The Sun's headline "Last ditch effort" (Nov. 30) concerning Maryland racing really sums it up. Hard to believe that an industry that much of the state revolved around could virtually disappear in 10 years thanks in large part to our legislature and track owners. If the legislature had acted responsibly early on, Maryland racing and all those industries tied to racing would be in a much better position to withstand the current economy. The state would also be more fiscally viable since much of the money generated would have stayed in the state.

In an article in the York Daily Record on November 17, Tarry Bratton, owner of Ghost Ridge Farm, which just recently acquired Smarty Jones as a stud horse notes, "The money and future earnings at Pennsylvania racetracks is good for agriculture across the board, from feed mills to grain farms to hay and straw producing farms." General manager Carl J. McEntee goes on to say, "There are thousands of people working in the industry that support their families, from the local farm to the local electrician and plumber."

I wish those controlling the tracks and the slots issue could have had this foresight instead of just thinking about how they could either benefit, or as was the case with many legislators, stonewall the process just to show that they could. Most of the big breeding operations have now left the state or have moved most of their horses to states which have an active slots program and purses to support racing. Meanwhile, Maryland currently has no racing days scheduled, and the Preakness might as well move to Pennsylvania or West Virginia where most of the horses are currently. And saving racing just to maintain the Preakness is about as short sighted a thought process as holding up the slots issue simply because the governor was a Republican.

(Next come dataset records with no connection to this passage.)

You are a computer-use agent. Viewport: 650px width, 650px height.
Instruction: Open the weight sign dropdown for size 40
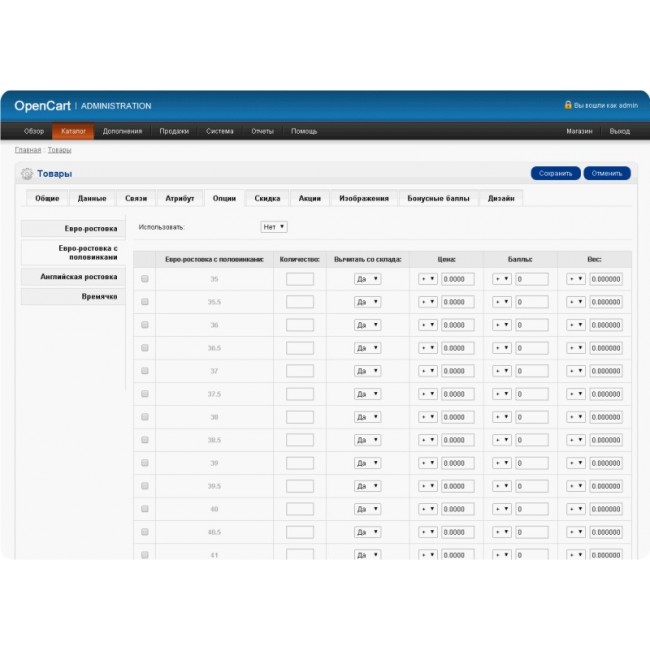(575, 509)
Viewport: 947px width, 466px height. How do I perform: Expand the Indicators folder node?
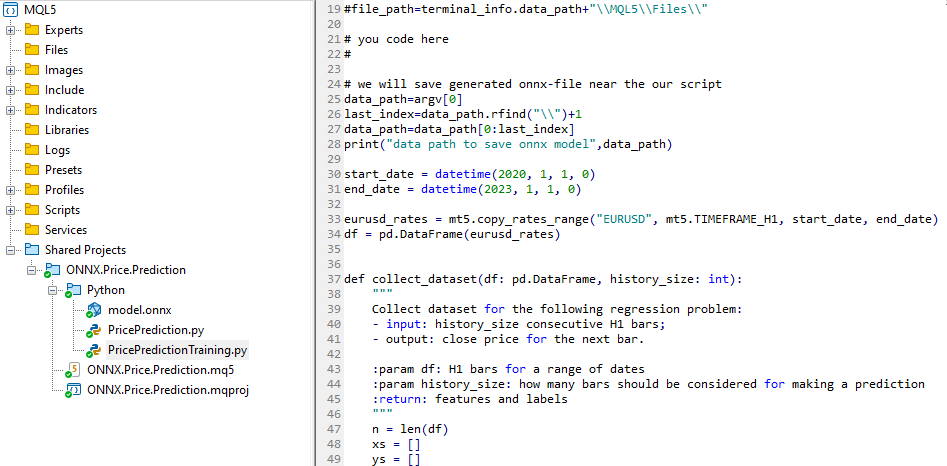11,110
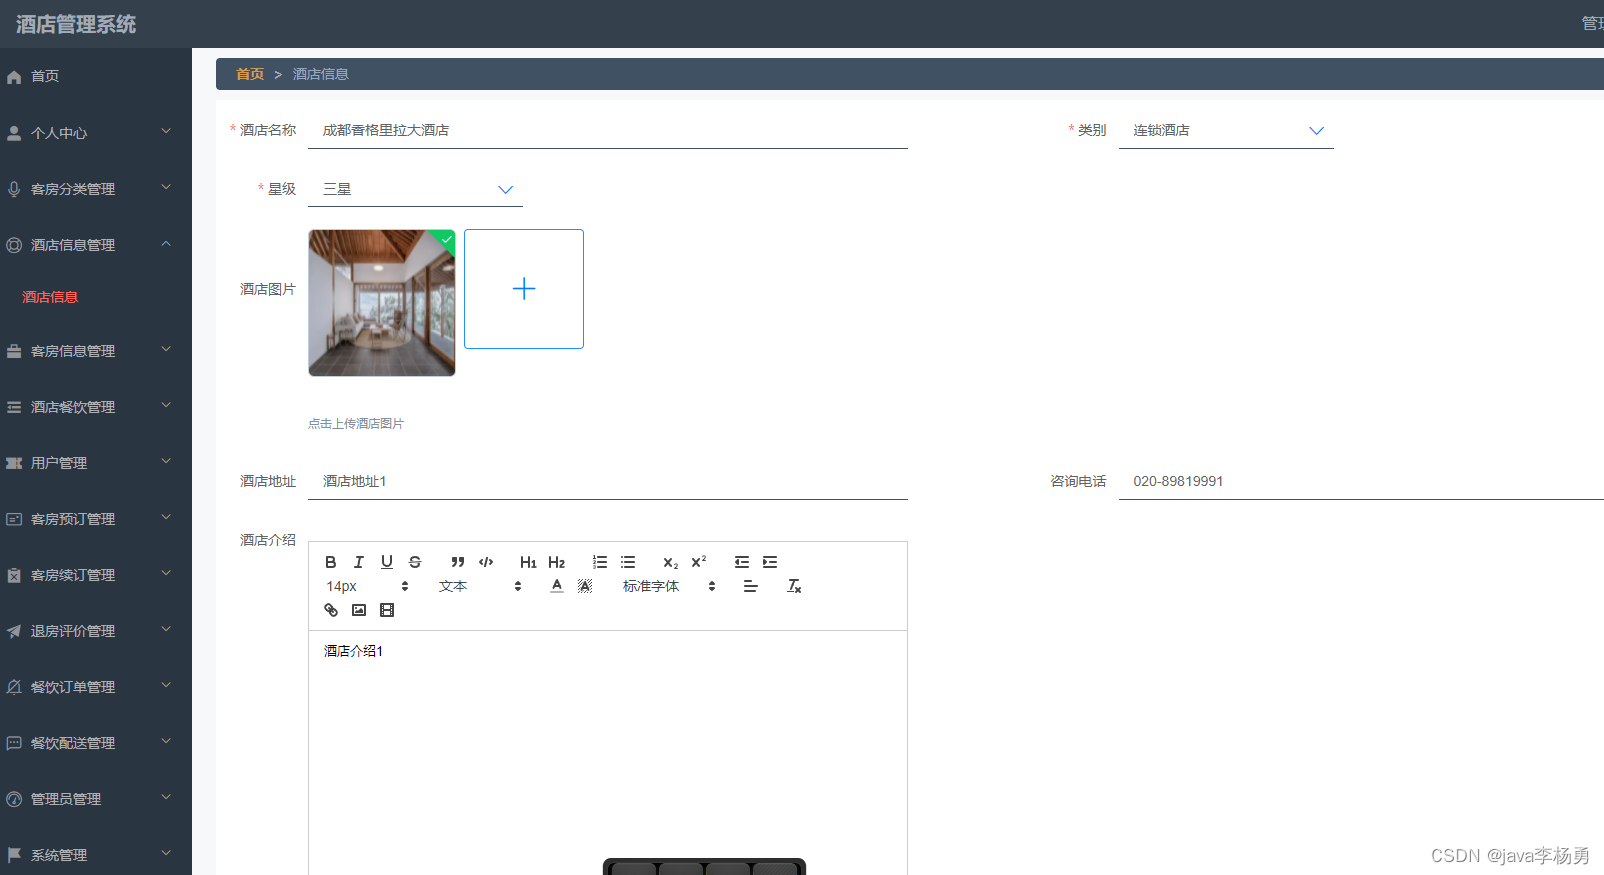Toggle underline formatting in the editor

point(387,562)
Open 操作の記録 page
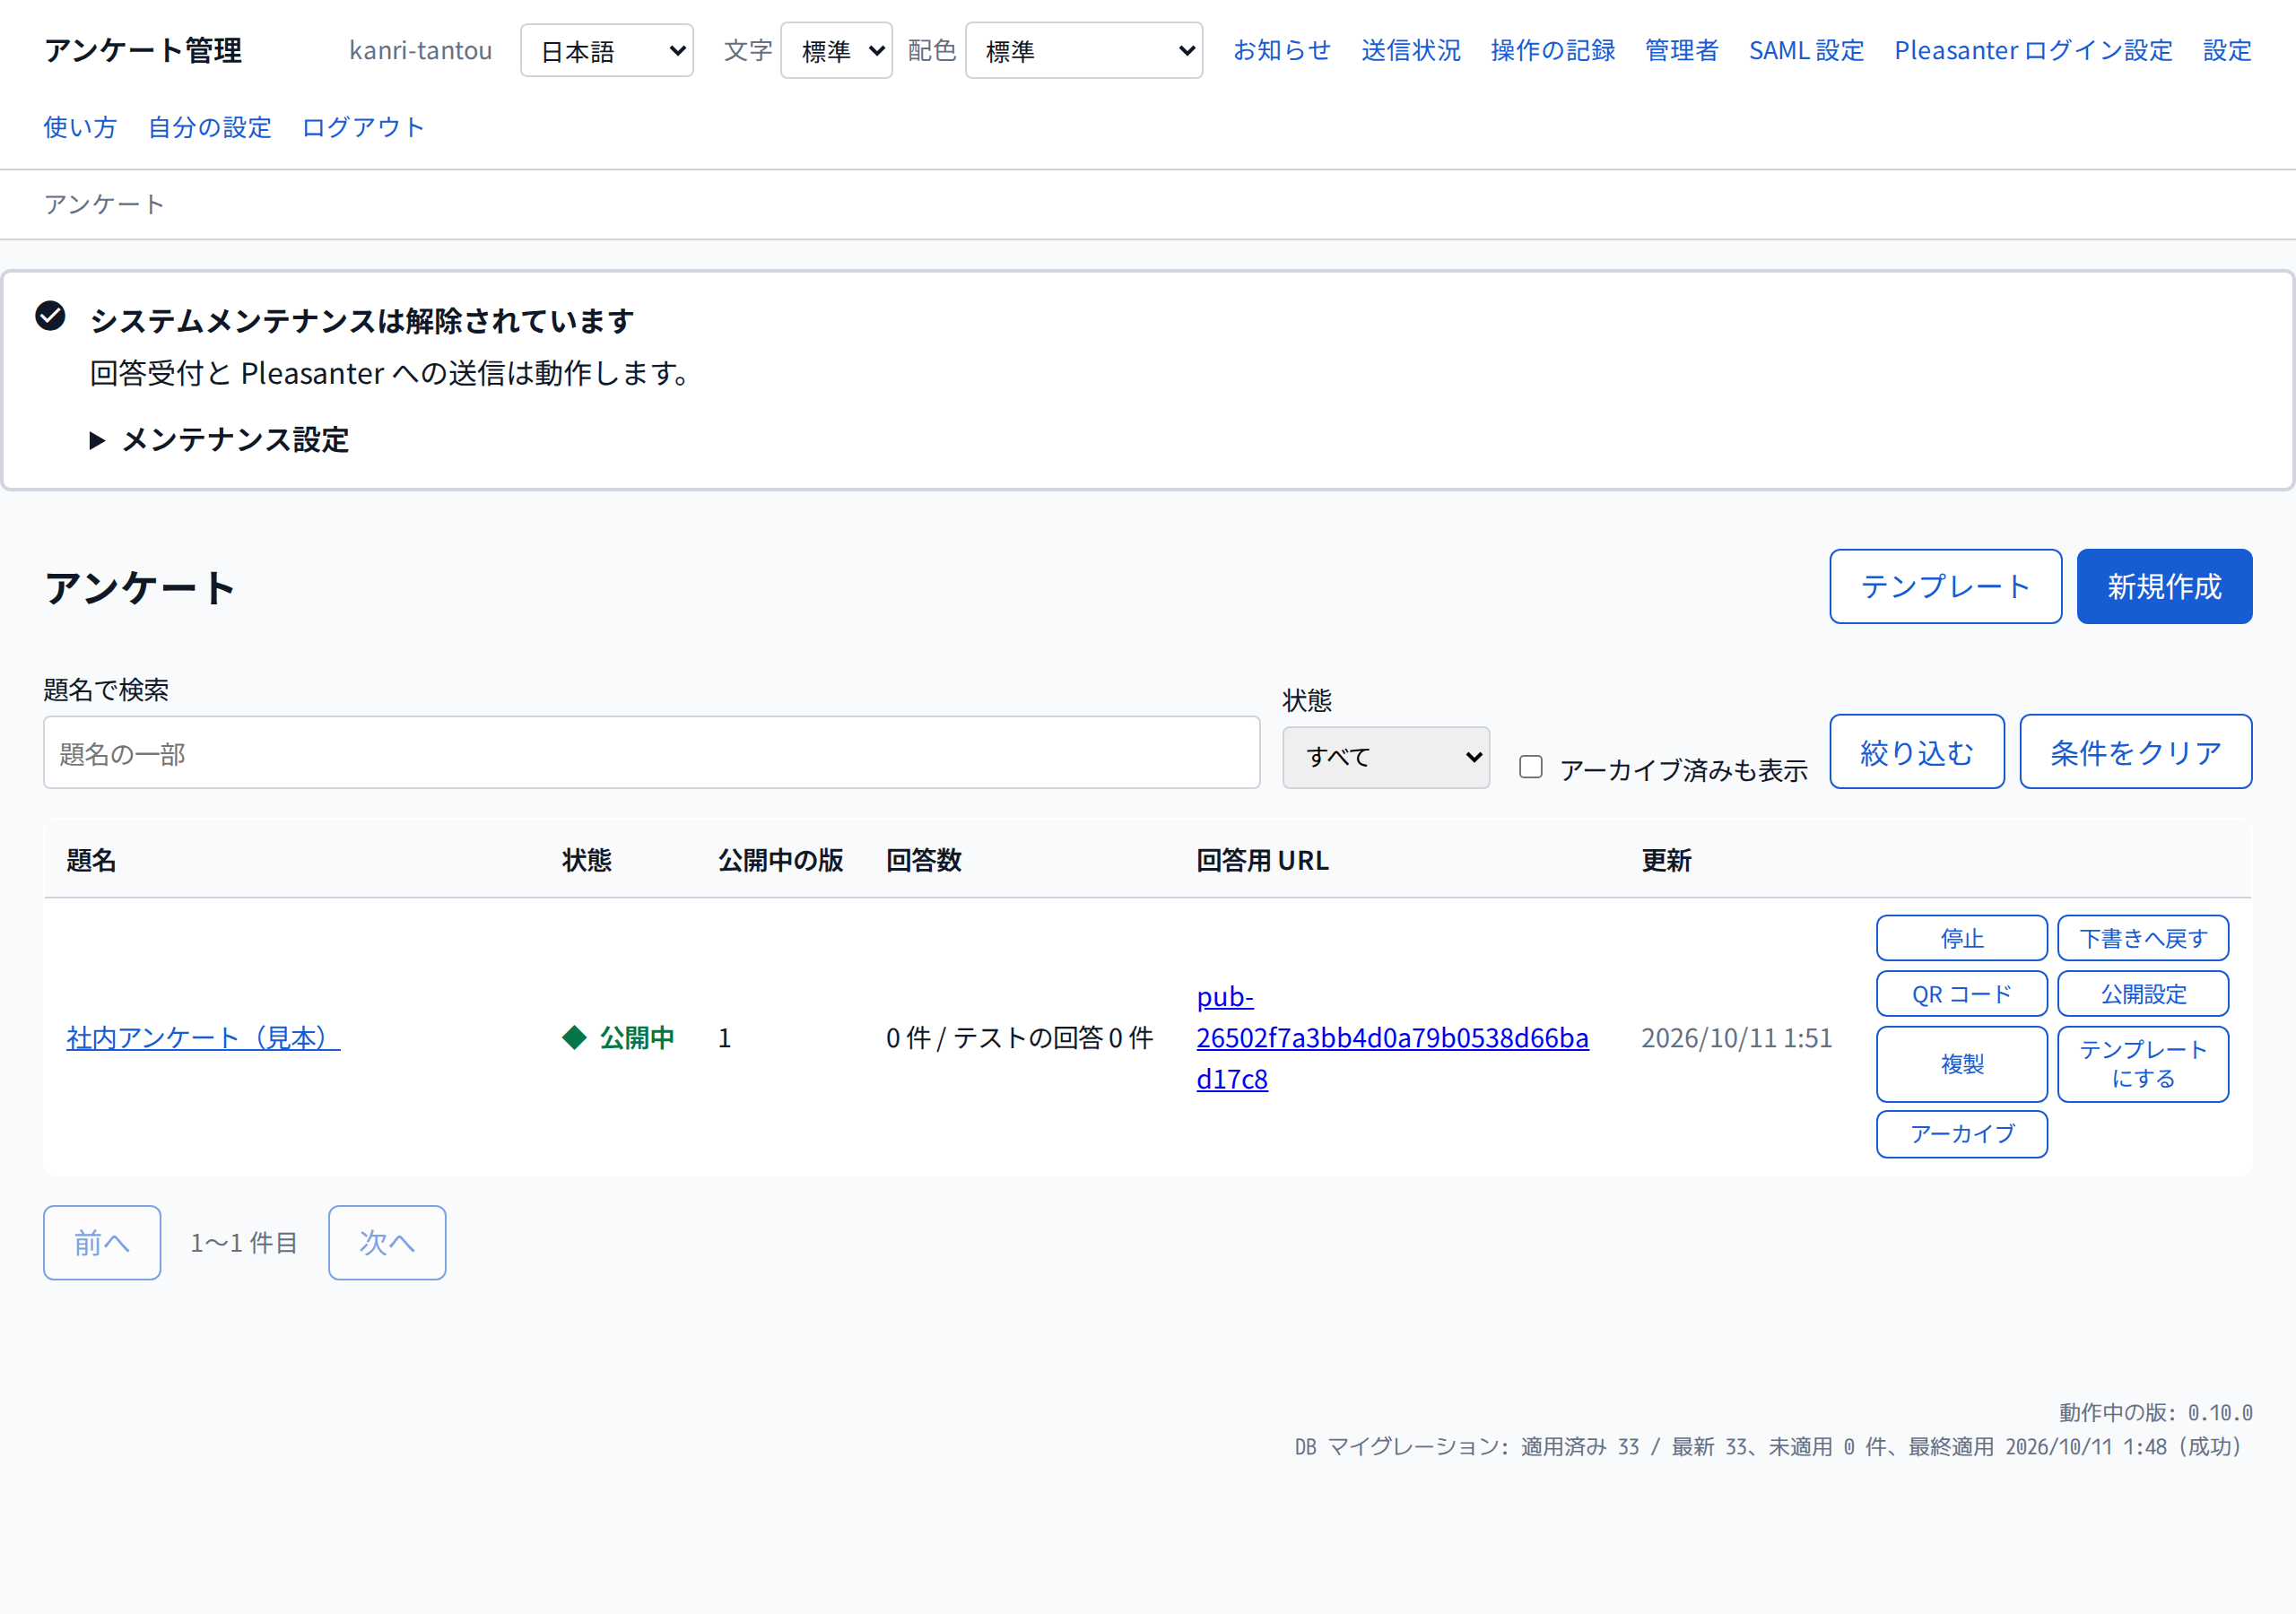2296x1614 pixels. pos(1553,50)
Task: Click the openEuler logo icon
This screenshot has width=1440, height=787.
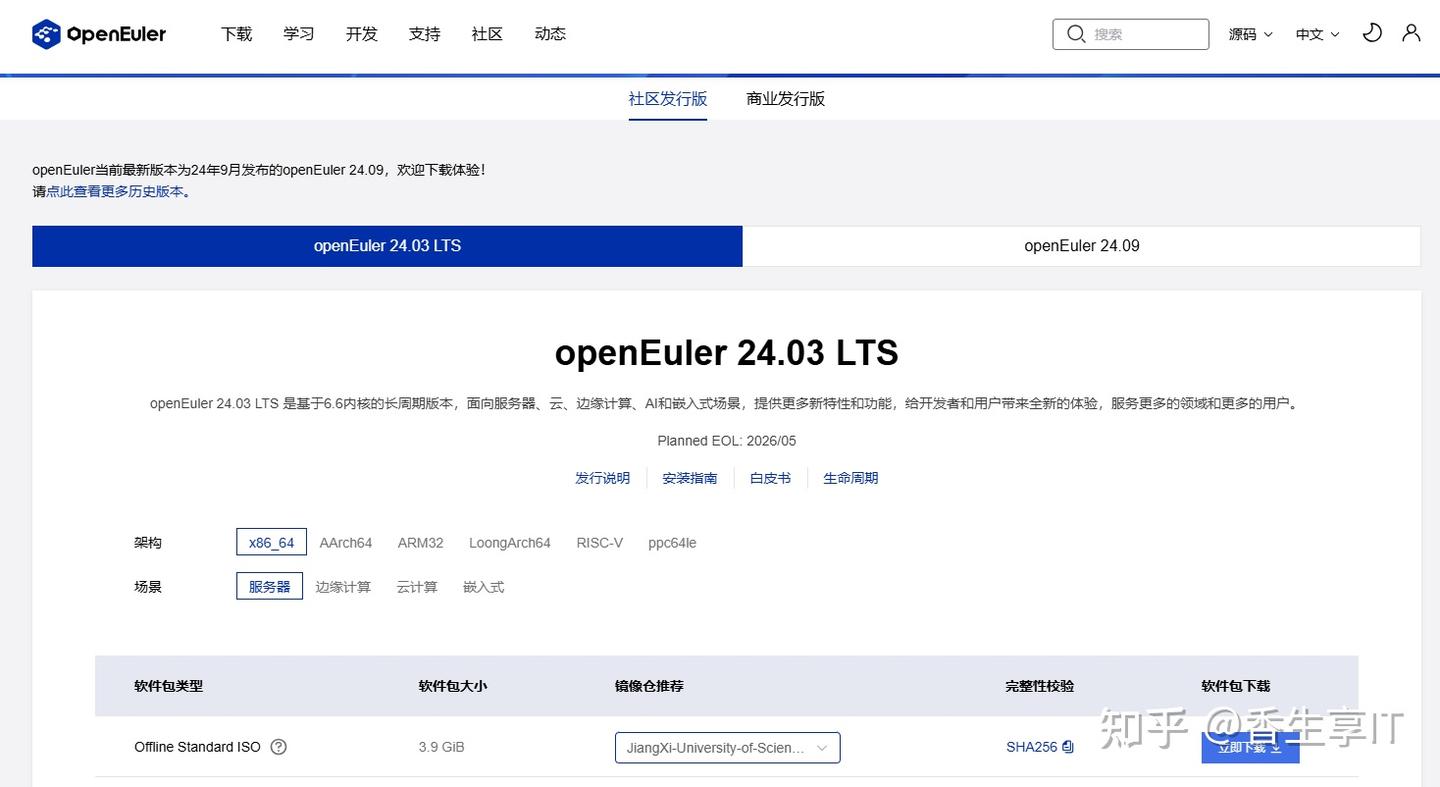Action: [x=44, y=33]
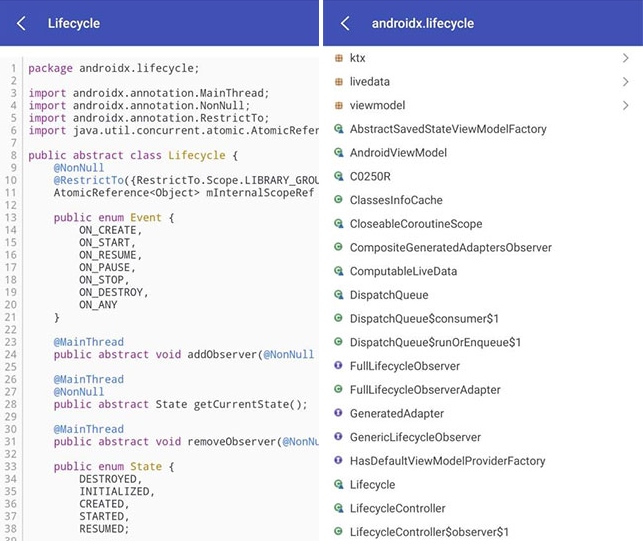Viewport: 643px width, 547px height.
Task: Select HasDefaultViewModelProviderFactory interface
Action: coord(447,461)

I'm sure there was much more to it, but from the outside looking in, we have lost a vast portion of Maryland history and appeal by allowing thoroughbred racing to fade into the past, and those in power have waited far too long to take action. Track ownership has done nothing to promote racing and make it a show and an event, choosing instead to bleed the industry dry. It's time for everyone to come to the table and display foresight and commitment to the horse industry, just as the owners at Ghost Ridge Farm have shown.